Former President Guillermo Endara, who led Panama to democracy after the U.S. invasion that toppled dictator Gen. Manuel Noriega, died Monday. He was 73.
Mr. Endara, who governed from 1989 to 1994, died at his home in Panama City. His cardiologist, Dr. Sergio Solis, said the cause might have been a heart attack. Endara, who suffered from diabetes and kidney ailments, had been hospitalized recently for dialysis treatment.
President Ricardo Martinelli expressed condolences and hailed Endara for “delivering us from dictatorship and giving us back democracy.”
“He was a great politician, statesman, and I feel personally, and in the name of the government, very saddened by this tragic death,” Mr. Martinelli said.
Backed by a coalition of civilian parties, Mr. Endara overwhelmingly won the presidential election in May 1989, but Noriega refused to recognize the results and unleashed a wave of repression against his opponents.
Seven months later, President George H.W. Bush ordered in U.S. troops and toppled the Noriega regime as it became increasingly linked to Colombian cocaine cartels.
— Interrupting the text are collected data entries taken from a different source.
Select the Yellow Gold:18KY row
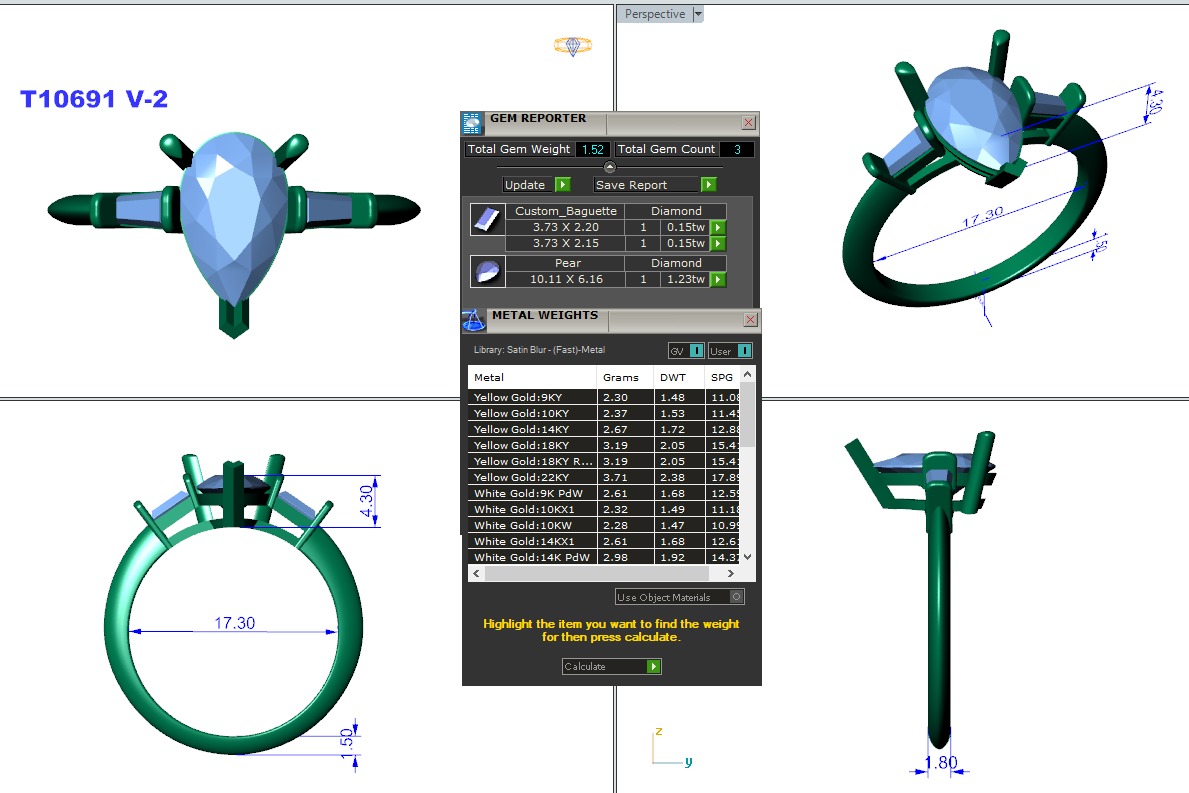The height and width of the screenshot is (793, 1189). coord(532,445)
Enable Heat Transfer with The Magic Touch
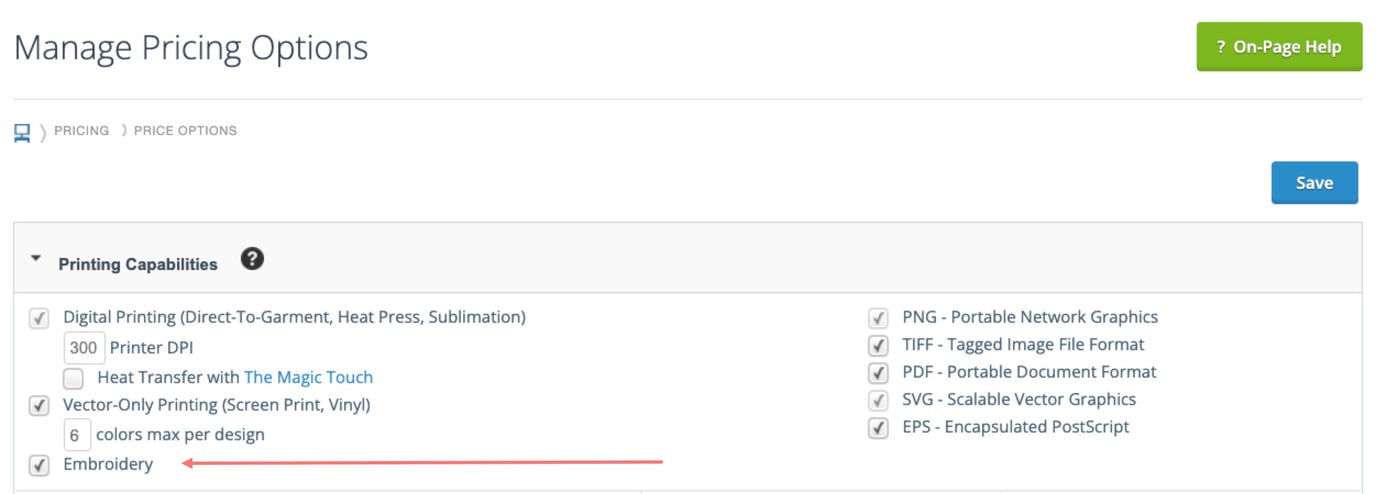The width and height of the screenshot is (1376, 494). 73,379
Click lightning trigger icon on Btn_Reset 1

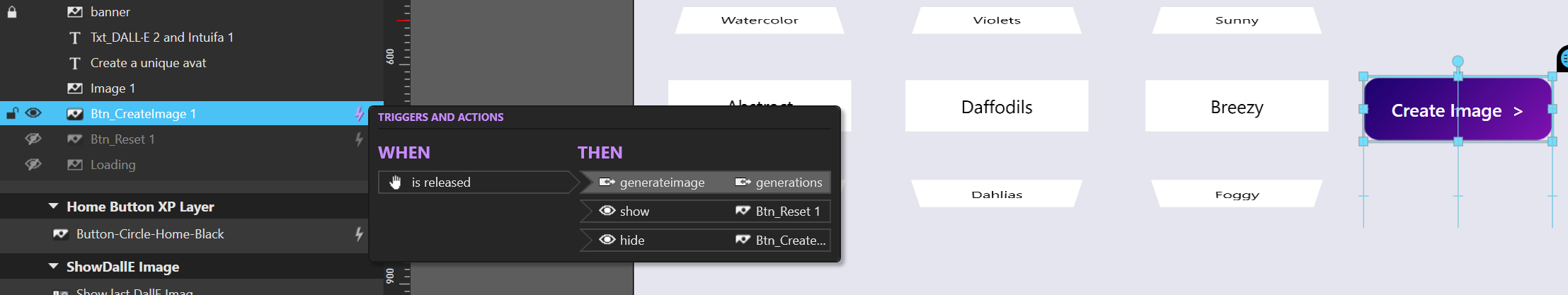click(360, 139)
Mr. Endara took over the presidency in the middle of the fighting.
Noriega was tried and convicted of drug racketeering in a Miami federal court. His sentence, reduced for good behaviour, ended Sept. 9, 2007, but he remains in custody as he fights extradition to France, where he faces money-laundering charges.
Robust and good-natured, Mr. Endara tried to put aside past grievances and focus on restoring democracy to Panama. He promoted freedom of speech and created a new civilian-led police force to replace Noriega’s Defence Forces, which were devastated in the invasion.
Mr. Endara also faced the challenge of lifting Panama from ruin after years of economic turmoil, U.S. sanctions and devastating rioting during the invasion. Under his presidency, the economy grew at an average annual rate of 8 percent.
But Mr. Endara also faced intense street protests and sporadic uprisings from Panamanians incensed over the U.S. invasion.
In the 1994 presidential elections, his Arnulfista Party lost to the Democratic Revolutionary Party, the former political arm of the military.
As he handed over the presidency to Ernesto Perez Balladares, Mr. Endara expressed confidence his achievements would be recognized in the long-run.
“When the passage of time erases the passion of the moment, when it eliminates mistrust and doubt between brothers, when it clarifies the uncertainty and confusion of our nascent liberty, only then will the efforts of those who took over in 1989 be appreciated,” Mr. Endara said his speech.
Mr. Endara later broke with the Arnulfista Party and made two unsuccessful bids for the presidency, the latest in May when he received just 2 percent of the vote.
He is survived by his wife and a daughter.